Mind you, that error was already patched in fallout 4, so they literally copy pasted an old version of 4 to base 76 off of. Here’s hoping starfield isn’t literally just skyrim with space textures added.
That game was so fucked I actually blocked out my memories of playing it. Now all I remember is going to the office to get fans to get screws to repair my shit because I was trying to upgrade something and my guns broke because weapon degradation is fucking bullshit.
I heard that Bethesda was being told by Microsoft to adapt the Idtech engine that runs Doom and Id games to be moddable, and (if you can believe this) media are reporting that it’s the “least buggy Bethesda game on launch to date” so maybe something did happen. Or they’re lying.
Talking about starfield? I guess I wouldn’t be surprised that they’re being forced to shape up, and the reviews seem pretty good so far. I’m still gonna give it a few months before looking at it seriously though. I tend to wait on all triple A games just because how launches traditionally go (baldurs gate being an exception, girlfriend was too hype to wait).
I play a lot of games on Gamepass so I am basically just renting it.
Bold of you to assume anything wil ever change with their total lack of QA.
I thought that was Morrowind on the OG Xbox? Or did they do that on both? Still a hilarious fix, I remember Morrowind taking so long to load and thought it was due to the cheese collection I was building up in Balmora.
Haven’t played any Japanese games recently?
Nope. It’s been years.
SR2 is unplayable without stuff like Gentlemen of the Row on modern machines. Fixes a bunch of baseline bugs on the port in addition to removing the processor-bound bullshit.

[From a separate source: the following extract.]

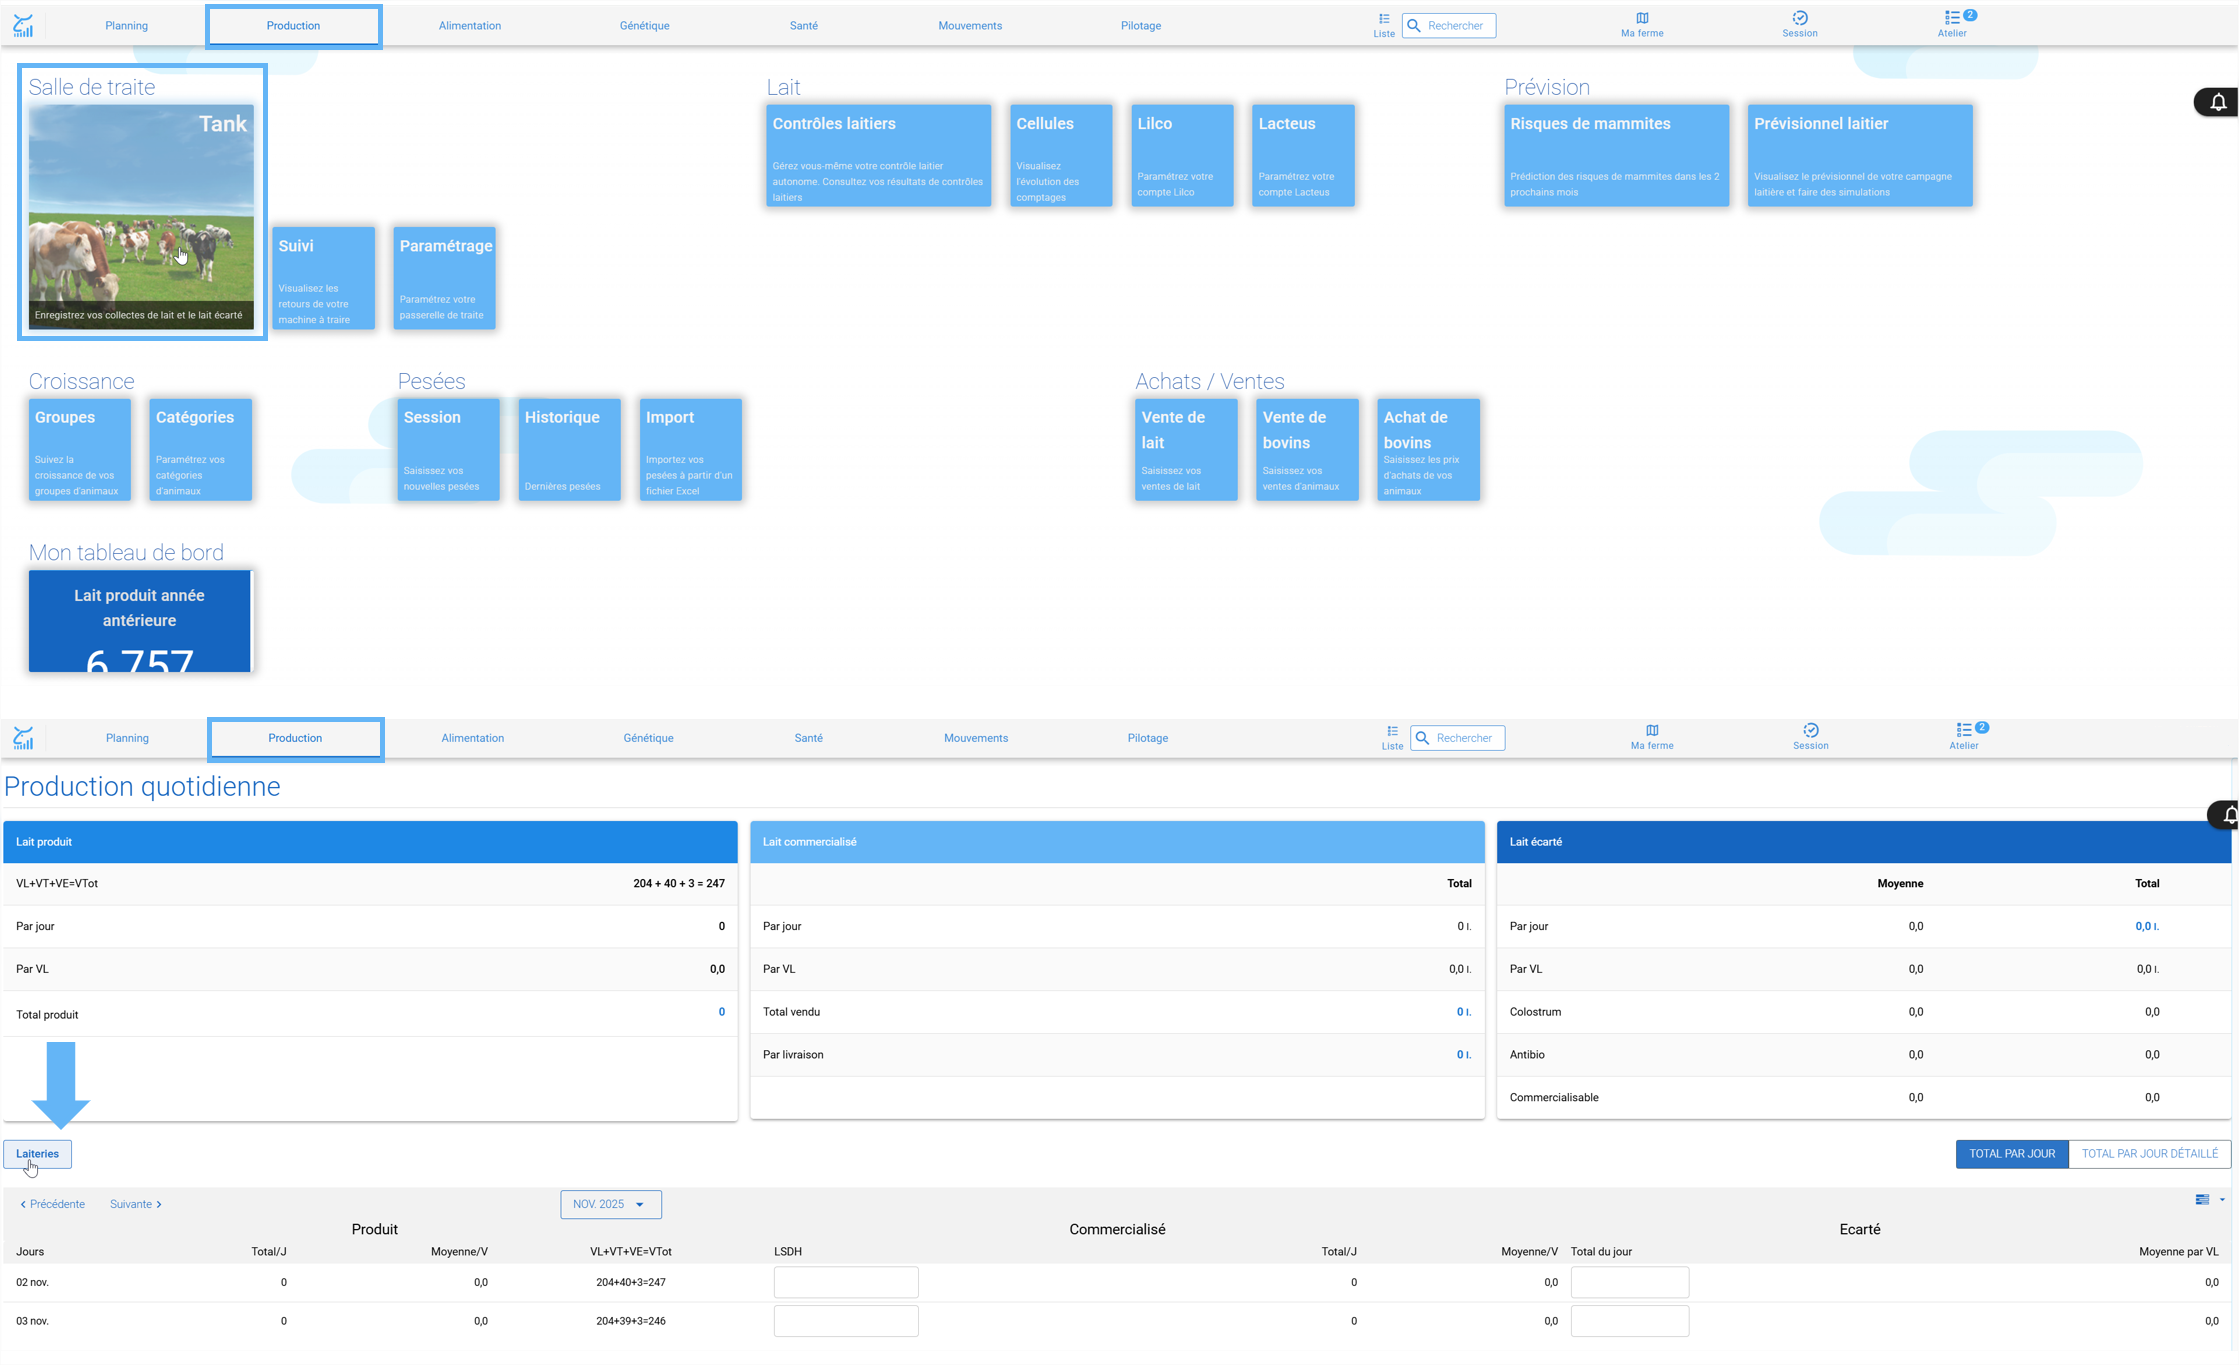
Task: Switch to the Santé tab in top menu
Action: 804,26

I recall a few games where I’ve had to limit the processor speed.
The weirdest one was an old adventure point and click. It was either “The 11th Hour” or “The 7th Guest”. It had a puzzle where you need to beat the CPU in a board game.
At the time it was released, it was possible. On a modern PC, not so much. The more powerful your processor, the more skilled the CPU was in the board game. Made it impossible.